» **Pixel coordinate grounding data**

────────────────────────────────────────

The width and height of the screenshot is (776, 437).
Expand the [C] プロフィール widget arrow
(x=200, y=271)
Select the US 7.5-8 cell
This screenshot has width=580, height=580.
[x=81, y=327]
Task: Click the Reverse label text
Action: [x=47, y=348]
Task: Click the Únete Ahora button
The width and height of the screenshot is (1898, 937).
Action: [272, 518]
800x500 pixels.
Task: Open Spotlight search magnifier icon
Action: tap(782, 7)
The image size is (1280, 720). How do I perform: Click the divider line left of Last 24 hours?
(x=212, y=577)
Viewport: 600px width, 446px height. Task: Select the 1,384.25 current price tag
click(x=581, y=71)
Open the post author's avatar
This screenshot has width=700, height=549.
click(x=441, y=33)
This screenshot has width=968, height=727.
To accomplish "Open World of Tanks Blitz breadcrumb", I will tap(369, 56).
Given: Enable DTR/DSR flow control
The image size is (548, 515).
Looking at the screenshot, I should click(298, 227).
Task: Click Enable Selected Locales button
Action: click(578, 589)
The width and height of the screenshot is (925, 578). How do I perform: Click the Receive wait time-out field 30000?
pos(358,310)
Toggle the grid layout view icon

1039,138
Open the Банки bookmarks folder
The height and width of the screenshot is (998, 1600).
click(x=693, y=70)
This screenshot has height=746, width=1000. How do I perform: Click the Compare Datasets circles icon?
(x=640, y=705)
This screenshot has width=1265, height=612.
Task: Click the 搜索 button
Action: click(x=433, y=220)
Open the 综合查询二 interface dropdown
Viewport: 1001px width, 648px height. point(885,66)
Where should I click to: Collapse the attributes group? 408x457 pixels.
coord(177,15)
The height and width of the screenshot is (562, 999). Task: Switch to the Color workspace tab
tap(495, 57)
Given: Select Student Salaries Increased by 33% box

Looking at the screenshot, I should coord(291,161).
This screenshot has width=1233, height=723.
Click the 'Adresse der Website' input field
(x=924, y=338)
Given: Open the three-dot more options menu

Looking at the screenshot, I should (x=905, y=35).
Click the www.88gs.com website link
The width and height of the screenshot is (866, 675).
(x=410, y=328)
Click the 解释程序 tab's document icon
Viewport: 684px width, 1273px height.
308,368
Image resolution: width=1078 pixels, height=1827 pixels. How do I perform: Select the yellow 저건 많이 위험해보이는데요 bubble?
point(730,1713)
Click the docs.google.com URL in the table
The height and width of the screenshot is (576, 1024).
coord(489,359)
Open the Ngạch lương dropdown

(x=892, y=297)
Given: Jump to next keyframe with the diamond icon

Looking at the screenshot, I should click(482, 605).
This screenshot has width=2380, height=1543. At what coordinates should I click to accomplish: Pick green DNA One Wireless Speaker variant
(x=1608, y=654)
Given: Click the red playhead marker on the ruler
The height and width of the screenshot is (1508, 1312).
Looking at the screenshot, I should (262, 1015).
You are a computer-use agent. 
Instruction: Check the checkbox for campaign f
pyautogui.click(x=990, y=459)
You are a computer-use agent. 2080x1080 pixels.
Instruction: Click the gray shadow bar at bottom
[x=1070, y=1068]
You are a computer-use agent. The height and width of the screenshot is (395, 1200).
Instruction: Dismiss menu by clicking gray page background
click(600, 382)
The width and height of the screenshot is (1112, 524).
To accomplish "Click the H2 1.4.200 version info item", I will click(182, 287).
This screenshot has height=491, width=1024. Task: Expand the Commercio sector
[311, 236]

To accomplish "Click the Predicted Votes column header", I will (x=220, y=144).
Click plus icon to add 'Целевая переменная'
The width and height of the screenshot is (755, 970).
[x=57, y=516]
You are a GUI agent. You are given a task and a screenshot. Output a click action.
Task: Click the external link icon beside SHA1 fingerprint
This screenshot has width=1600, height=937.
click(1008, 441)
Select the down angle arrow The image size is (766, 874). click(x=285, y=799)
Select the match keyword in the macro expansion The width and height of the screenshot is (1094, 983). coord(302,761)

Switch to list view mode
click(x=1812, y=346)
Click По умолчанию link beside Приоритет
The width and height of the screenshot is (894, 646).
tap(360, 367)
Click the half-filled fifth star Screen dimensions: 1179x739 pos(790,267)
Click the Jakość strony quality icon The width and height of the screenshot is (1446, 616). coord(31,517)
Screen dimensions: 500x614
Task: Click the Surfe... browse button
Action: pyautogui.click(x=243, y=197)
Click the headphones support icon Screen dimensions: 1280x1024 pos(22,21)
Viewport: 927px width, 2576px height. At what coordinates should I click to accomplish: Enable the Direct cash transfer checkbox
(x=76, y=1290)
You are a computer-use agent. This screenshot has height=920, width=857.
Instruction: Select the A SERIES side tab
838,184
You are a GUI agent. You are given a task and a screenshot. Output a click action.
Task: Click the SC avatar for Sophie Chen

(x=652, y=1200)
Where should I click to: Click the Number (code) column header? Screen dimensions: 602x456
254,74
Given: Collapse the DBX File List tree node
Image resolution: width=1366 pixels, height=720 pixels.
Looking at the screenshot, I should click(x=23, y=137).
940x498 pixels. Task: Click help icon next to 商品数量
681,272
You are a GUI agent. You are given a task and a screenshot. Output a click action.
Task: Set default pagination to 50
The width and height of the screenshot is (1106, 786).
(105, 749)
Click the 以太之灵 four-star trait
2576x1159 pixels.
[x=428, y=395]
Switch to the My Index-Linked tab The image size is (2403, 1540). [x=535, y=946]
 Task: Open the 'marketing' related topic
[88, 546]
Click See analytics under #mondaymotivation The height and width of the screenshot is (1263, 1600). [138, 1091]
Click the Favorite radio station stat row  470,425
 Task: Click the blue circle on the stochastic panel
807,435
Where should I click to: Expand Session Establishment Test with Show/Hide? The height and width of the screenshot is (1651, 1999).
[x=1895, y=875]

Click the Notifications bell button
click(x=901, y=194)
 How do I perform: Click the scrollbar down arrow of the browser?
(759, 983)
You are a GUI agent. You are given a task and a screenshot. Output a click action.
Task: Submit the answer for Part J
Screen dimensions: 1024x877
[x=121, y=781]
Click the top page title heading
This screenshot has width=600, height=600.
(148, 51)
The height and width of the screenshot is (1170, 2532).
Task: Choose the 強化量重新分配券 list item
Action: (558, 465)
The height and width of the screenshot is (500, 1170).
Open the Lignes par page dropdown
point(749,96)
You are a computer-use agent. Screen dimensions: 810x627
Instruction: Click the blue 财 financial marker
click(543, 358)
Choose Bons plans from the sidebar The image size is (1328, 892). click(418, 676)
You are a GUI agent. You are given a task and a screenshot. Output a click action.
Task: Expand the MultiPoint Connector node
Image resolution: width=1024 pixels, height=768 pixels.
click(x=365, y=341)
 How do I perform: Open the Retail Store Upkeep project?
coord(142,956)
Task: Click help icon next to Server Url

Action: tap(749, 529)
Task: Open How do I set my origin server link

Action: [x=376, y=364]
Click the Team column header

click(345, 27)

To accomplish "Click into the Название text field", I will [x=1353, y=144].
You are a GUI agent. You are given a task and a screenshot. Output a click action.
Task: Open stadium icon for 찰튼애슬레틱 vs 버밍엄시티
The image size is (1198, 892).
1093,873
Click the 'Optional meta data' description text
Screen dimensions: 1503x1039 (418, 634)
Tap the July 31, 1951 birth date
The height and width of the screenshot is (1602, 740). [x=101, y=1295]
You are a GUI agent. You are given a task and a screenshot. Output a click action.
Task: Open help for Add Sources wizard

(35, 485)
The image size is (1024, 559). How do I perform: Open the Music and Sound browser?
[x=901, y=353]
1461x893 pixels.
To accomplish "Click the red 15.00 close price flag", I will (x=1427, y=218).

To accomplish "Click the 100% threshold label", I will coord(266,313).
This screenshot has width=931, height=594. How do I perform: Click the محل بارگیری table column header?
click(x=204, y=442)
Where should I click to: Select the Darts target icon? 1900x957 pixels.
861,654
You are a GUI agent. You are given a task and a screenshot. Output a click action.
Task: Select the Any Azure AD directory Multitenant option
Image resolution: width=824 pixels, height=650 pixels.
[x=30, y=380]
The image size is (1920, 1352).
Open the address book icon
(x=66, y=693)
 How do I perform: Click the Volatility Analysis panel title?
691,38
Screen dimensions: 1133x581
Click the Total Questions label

────────────────────────────────────────

» **Your goal**
The lines above from the one containing "Switch to list view mode" through the one containing "Switch to the My" are to be set down exactly, and no others.

» **Response**
Switch to list view mode
click(x=1812, y=346)
Click По умолчанию link beside Приоритет
The width and height of the screenshot is (894, 646).
tap(360, 367)
Click the half-filled fifth star Screen dimensions: 1179x739 pos(790,267)
Click the Jakość strony quality icon The width and height of the screenshot is (1446, 616). coord(31,517)
Screen dimensions: 500x614
Task: Click the Surfe... browse button
Action: pyautogui.click(x=243, y=197)
Click the headphones support icon Screen dimensions: 1280x1024 pos(22,21)
Viewport: 927px width, 2576px height. At what coordinates should I click to accomplish: Enable the Direct cash transfer checkbox
(x=76, y=1290)
You are a computer-use agent. This screenshot has height=920, width=857.
Instruction: Select the A SERIES side tab
838,184
You are a GUI agent. You are given a task and a screenshot. Output a click action.
Task: Click the SC avatar for Sophie Chen

(x=652, y=1200)
Where should I click to: Click the Number (code) column header? Screen dimensions: 602x456
254,74
Given: Collapse the DBX File List tree node
Image resolution: width=1366 pixels, height=720 pixels.
Looking at the screenshot, I should click(x=23, y=137).
940x498 pixels. Task: Click help icon next to 商品数量
681,272
You are a GUI agent. You are given a task and a screenshot. Output a click action.
Task: Set default pagination to 50
The width and height of the screenshot is (1106, 786).
(105, 749)
Click the 以太之灵 four-star trait
2576x1159 pixels.
[x=428, y=395]
Switch to the My Index-Linked tab The image size is (2403, 1540). [x=535, y=946]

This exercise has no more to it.